With the state employee unions and the Governor coming to agreement on wages, pensions, and healthcare, the State Budget picture is getting clearer. But many budget implementation details remain unclear. Below are listed three budget bills that passed in May, 2011 and during the June Special Session.
Public Act No. 11-6 (SB 1239) An Act Concerning The Budget For The Biennium Ending June 30, 2013, And Other Provisions Relating To Revenue
Public Act No. 11-44 (SB 1240) An Act Concerning The Bureau Of Rehabilitative Services And Implementation Of Provisions Of The Budget Concerning Human Services And Public Health
June Special Session, Public Act No. 11-1 (HB 6701) An Act Concerning The Budget For The Biennium Ending June 30, 2013
The legislative Office of Fiscal Analysis is continuing to report on the state budget picture. The latest report, dated July 14, 2011, is 494 pages long. It is available on the legislative website at: www.cga.ct.gov/ofa More budget reports and summaries will become available in the next few months.

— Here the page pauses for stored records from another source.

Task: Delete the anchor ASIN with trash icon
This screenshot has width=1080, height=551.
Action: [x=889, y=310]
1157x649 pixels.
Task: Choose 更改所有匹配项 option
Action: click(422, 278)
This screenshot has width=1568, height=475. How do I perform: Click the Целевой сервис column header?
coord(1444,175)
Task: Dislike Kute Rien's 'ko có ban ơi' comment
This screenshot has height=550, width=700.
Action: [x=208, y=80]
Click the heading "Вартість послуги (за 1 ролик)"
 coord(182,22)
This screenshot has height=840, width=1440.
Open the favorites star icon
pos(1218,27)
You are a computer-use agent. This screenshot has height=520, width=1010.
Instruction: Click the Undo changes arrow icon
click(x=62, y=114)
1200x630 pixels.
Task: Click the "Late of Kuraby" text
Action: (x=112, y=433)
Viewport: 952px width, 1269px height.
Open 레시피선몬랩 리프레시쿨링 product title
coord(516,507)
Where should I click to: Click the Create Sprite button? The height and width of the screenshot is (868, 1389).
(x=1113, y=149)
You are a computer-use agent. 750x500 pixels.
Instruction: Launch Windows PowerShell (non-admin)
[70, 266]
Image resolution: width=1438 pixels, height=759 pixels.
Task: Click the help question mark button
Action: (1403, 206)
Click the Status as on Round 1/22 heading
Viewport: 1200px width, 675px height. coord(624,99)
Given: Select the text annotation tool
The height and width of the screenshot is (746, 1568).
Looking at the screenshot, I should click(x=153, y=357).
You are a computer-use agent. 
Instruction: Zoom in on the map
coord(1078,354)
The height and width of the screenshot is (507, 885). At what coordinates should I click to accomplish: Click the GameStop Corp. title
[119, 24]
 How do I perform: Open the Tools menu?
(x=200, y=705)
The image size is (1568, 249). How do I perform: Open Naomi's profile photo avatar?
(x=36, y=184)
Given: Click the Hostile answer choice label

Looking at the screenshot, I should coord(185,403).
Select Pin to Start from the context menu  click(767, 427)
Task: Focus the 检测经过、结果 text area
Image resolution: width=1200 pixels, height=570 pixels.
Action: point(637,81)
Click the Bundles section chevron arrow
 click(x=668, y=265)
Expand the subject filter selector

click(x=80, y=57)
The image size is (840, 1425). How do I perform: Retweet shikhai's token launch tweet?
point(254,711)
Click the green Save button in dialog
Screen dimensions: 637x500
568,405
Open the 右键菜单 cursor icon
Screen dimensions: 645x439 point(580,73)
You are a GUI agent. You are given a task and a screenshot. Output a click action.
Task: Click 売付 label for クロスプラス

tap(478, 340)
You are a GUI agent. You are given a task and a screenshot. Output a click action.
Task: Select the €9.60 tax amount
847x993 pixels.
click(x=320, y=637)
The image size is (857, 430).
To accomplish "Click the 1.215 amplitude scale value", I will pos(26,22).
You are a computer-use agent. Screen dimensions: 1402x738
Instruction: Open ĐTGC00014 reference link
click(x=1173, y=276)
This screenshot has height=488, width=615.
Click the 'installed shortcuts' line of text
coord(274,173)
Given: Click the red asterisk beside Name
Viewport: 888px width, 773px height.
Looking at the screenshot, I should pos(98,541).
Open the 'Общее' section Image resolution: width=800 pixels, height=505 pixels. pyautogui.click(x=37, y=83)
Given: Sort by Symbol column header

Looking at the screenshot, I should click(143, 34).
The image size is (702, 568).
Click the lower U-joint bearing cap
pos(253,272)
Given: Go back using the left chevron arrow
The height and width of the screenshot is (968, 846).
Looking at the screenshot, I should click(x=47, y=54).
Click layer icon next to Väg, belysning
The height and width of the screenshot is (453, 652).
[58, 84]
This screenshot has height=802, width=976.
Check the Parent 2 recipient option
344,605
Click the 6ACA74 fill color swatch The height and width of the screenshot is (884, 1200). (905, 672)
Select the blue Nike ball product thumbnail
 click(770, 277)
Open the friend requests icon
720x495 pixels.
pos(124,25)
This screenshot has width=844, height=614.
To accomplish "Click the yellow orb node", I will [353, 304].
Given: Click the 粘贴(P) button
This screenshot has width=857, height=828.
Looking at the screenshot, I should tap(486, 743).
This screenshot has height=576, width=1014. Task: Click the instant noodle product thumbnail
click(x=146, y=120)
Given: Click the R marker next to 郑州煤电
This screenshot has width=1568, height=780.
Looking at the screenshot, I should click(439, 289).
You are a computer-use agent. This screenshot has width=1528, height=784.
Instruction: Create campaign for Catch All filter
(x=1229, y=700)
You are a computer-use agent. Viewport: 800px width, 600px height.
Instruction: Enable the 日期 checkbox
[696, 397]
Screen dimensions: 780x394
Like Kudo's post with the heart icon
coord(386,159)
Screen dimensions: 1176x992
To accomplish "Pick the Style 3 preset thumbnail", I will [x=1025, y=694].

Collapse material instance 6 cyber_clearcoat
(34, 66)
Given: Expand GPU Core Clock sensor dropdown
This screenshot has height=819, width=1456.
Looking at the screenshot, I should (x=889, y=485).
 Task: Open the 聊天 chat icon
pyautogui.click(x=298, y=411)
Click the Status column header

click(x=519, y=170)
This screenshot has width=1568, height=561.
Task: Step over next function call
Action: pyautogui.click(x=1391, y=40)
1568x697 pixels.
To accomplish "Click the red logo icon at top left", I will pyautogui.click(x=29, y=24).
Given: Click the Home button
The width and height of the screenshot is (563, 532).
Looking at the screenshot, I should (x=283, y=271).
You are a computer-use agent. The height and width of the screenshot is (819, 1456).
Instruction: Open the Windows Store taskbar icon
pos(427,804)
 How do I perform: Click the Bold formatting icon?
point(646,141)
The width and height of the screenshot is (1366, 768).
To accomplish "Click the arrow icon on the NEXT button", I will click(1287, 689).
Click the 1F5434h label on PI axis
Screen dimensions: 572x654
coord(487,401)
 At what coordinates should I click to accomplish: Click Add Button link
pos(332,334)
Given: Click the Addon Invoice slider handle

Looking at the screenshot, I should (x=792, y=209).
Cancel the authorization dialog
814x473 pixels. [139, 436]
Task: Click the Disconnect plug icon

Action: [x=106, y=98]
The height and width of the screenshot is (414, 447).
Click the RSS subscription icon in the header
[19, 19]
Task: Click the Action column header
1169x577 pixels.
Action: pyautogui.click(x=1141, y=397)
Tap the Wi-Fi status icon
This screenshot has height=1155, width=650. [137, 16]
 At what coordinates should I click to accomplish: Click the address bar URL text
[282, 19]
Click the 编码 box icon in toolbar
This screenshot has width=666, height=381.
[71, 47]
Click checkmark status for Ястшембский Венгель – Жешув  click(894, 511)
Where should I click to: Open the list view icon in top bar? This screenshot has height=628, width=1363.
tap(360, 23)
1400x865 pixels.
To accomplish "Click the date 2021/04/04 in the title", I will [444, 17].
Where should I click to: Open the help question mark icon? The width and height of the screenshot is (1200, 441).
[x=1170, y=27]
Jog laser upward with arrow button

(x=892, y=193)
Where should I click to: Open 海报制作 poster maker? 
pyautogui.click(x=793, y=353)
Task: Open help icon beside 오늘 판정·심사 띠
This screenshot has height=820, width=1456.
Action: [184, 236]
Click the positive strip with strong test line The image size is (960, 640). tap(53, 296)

The State Budget calls for many agency consolidations. These consolidations are being implemented to save money and achieve “efficiencies” and the State will continue to look for ways to save even more money. This means the State will look for less expensive ways to serve the residents of Connecticut, including residents with disabilities. Advocacy efforts on behalf of people with disabilities have been most successful when there is evidence that programs or services, such as community based services instead of institution based services, saves the State money. Unfortunately, the State tends to use the money saved to plug holes in unrelated areas of the budget. Advocates certainly would like savings applied to programs and services for people with disabilities and their families.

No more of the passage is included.